*WHAT IS REQUIRED*:
Write out exactly the lines from the one containing "Task: Open Kitty March's small avatar" through the last line of the records below, including both.

RECORDS FOR THE TASK section start

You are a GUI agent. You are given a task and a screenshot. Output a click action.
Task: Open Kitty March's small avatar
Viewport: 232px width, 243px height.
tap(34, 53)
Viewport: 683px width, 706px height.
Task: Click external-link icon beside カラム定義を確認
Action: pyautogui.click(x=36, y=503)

RECORDS FOR THE TASK section end

*ANSWER*:
Task: Open Kitty March's small avatar
Viewport: 232px width, 243px height.
tap(34, 53)
Viewport: 683px width, 706px height.
Task: Click external-link icon beside カラム定義を確認
Action: pyautogui.click(x=36, y=503)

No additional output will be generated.